The basis for Mrs. Hovde's contention is that she has been inconvenienced and penalized to the extent of losing her pension for a year due to the delay of a Government agency in certifying her claim on the retirement fund. Although Mrs. Hovde's position is quite understandable, there is for consideration that nonservice-connected pension is justified largely upon the ground that the payments are actually needed for current support of the recipient, and the purpose of providing annual income limitations is to restrict payment to those who have such actual need. Her income during the calendar year 1945 exceeded the $1,000 limitation, regardless of the reason why it was received that year, and to authorize payment of pension to her by special enactment under those circumstances would constitute preferential treatment and would be discriminatory as to other widows actually having occasional annual incomes in excess of $1,000 and whose pensions are disallowed or discontinued for the particular years that the income happens to exceed that amount.

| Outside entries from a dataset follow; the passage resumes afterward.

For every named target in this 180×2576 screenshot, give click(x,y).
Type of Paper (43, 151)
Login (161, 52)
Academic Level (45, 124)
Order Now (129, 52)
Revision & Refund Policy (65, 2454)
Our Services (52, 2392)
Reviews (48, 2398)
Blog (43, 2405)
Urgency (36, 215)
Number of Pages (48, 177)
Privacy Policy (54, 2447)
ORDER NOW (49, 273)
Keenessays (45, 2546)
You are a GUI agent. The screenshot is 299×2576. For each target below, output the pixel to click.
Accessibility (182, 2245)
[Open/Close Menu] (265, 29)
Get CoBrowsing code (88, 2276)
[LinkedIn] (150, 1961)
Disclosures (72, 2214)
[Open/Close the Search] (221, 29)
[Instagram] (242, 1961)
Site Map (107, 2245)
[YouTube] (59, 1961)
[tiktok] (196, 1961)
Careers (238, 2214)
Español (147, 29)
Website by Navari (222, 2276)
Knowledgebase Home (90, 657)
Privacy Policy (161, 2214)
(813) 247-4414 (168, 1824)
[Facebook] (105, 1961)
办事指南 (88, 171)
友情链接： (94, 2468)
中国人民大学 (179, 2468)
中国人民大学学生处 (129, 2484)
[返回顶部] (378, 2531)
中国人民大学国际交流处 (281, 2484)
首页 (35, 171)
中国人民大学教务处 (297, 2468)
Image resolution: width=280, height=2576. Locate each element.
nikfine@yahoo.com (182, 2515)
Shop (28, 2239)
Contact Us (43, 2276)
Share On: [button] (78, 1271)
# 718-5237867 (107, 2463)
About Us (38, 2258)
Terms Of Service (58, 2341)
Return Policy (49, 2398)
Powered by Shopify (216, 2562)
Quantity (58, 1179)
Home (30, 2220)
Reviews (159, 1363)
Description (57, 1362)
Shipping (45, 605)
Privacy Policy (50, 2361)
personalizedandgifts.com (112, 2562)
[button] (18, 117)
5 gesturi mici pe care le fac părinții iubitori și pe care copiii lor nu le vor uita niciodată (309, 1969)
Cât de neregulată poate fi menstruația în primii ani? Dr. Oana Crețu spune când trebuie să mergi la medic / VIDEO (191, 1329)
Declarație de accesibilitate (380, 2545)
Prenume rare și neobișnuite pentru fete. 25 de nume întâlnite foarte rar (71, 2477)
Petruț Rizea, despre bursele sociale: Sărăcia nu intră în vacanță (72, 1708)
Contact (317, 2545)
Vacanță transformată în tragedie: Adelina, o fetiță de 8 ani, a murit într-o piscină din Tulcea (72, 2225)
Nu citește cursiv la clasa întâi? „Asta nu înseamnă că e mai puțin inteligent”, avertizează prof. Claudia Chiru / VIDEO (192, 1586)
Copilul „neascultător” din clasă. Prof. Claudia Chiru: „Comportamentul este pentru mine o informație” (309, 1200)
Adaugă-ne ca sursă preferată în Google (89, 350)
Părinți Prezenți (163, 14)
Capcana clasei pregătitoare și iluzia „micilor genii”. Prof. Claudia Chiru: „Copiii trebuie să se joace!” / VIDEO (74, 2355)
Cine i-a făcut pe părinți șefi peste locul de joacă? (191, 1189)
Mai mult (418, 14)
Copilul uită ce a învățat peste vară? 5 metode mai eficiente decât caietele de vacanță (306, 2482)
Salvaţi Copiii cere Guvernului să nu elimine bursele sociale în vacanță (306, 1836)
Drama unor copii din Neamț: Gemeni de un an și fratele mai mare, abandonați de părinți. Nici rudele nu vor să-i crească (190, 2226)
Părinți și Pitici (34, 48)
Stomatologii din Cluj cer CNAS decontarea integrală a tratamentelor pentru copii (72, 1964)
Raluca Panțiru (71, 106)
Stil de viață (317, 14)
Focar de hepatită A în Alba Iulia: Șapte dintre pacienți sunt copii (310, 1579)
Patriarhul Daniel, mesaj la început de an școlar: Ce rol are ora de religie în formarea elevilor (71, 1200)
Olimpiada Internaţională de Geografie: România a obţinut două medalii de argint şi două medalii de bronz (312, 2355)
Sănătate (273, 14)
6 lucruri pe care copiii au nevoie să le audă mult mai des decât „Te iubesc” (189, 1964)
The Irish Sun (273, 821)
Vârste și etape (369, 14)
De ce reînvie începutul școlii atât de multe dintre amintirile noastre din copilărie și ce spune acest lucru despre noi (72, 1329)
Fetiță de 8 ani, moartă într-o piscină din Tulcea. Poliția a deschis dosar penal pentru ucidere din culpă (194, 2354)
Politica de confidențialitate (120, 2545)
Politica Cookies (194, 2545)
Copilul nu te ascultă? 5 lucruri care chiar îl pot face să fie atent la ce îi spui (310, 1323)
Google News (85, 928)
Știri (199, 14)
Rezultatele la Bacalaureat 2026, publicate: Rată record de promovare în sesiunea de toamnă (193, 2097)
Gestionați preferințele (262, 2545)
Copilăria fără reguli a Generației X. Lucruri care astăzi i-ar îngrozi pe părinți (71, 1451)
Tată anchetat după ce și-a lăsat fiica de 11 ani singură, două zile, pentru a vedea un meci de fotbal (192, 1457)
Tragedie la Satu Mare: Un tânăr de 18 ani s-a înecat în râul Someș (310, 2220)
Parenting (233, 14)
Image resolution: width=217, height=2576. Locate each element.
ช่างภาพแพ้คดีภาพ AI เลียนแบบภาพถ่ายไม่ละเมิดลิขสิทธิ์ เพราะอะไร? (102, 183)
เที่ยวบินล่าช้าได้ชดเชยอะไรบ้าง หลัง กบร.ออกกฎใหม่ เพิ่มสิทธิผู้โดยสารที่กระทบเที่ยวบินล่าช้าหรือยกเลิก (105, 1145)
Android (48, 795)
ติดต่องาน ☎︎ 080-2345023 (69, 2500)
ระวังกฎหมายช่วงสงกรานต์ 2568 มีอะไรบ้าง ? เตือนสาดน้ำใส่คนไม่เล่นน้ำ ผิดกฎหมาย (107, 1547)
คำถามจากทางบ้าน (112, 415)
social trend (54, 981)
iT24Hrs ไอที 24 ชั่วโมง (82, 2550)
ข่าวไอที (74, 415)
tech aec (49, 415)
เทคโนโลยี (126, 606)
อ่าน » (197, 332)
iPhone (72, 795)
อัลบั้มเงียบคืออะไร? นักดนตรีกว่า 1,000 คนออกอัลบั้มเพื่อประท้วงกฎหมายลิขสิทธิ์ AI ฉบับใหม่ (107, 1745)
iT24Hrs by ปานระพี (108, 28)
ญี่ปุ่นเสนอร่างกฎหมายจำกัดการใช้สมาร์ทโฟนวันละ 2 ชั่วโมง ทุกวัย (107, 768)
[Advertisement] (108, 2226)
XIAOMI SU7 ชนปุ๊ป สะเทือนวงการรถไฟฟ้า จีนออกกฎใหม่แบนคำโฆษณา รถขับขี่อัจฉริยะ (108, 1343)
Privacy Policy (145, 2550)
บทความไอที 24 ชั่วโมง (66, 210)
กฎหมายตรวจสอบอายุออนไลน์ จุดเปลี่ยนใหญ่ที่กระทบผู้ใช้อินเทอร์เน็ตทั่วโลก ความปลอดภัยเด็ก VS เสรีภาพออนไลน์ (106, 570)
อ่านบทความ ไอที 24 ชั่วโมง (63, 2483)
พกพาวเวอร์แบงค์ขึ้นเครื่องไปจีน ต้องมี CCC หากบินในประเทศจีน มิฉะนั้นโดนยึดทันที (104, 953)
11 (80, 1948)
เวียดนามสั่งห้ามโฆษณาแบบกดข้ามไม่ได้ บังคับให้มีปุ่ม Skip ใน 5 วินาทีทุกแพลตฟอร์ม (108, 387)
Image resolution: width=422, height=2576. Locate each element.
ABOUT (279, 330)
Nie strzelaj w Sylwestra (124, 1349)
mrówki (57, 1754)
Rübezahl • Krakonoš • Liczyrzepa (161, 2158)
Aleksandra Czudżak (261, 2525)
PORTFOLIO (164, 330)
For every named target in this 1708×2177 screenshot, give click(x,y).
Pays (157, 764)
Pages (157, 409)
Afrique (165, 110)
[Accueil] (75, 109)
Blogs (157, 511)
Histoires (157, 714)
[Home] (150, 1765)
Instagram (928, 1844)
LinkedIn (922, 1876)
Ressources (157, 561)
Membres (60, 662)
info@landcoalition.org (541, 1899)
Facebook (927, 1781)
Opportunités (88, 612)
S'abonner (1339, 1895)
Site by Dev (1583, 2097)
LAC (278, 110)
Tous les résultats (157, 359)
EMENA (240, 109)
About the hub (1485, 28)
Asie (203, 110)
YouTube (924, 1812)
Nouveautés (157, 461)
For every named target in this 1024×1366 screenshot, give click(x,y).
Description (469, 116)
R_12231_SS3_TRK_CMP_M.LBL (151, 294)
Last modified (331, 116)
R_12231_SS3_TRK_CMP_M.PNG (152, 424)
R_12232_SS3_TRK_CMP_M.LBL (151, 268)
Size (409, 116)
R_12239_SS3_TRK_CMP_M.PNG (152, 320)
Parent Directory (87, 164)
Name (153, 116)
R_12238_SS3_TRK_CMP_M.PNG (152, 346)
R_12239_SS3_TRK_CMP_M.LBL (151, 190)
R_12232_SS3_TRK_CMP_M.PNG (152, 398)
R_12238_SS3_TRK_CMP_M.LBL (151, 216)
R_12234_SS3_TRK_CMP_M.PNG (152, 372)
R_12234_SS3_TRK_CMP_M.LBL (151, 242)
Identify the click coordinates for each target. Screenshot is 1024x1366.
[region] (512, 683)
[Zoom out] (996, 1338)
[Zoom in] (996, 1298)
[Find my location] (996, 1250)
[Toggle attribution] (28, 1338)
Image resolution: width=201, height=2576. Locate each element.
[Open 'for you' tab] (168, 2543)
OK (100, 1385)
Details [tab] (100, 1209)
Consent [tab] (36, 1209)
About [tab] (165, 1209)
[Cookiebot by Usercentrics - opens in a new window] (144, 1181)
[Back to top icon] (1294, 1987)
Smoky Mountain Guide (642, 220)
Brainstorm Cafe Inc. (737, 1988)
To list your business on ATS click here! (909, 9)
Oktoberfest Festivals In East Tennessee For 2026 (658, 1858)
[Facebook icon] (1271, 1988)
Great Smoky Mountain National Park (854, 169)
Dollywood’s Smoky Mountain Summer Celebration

The fact that the delay in paying to the claimant the amount to which she was entitled from the retirement fund resulted in her receiving that amount in a year when she was otherwise entitled to full pension benefits was largely fortuitous and coincidental and certainly was not a usual or anticipated consequence. The general law and regulations provide for no exceptions to the rule that the time of actual receipt rather than the due date of income shall govern in determining whether the income limitation has been exceeded. So long as this general principle prevails it is believed that it would be basically inconsistent therewith to recognize exceptions in cases of the kind under consideration. Private relief legislation in this instance, even though based upon strong circumstances, would doubtless be invoked as a precedent for many other cases involving delays by the Government which happened to occasion loss of pension rights that would not have resulted had payment been received at a slightly earlier time.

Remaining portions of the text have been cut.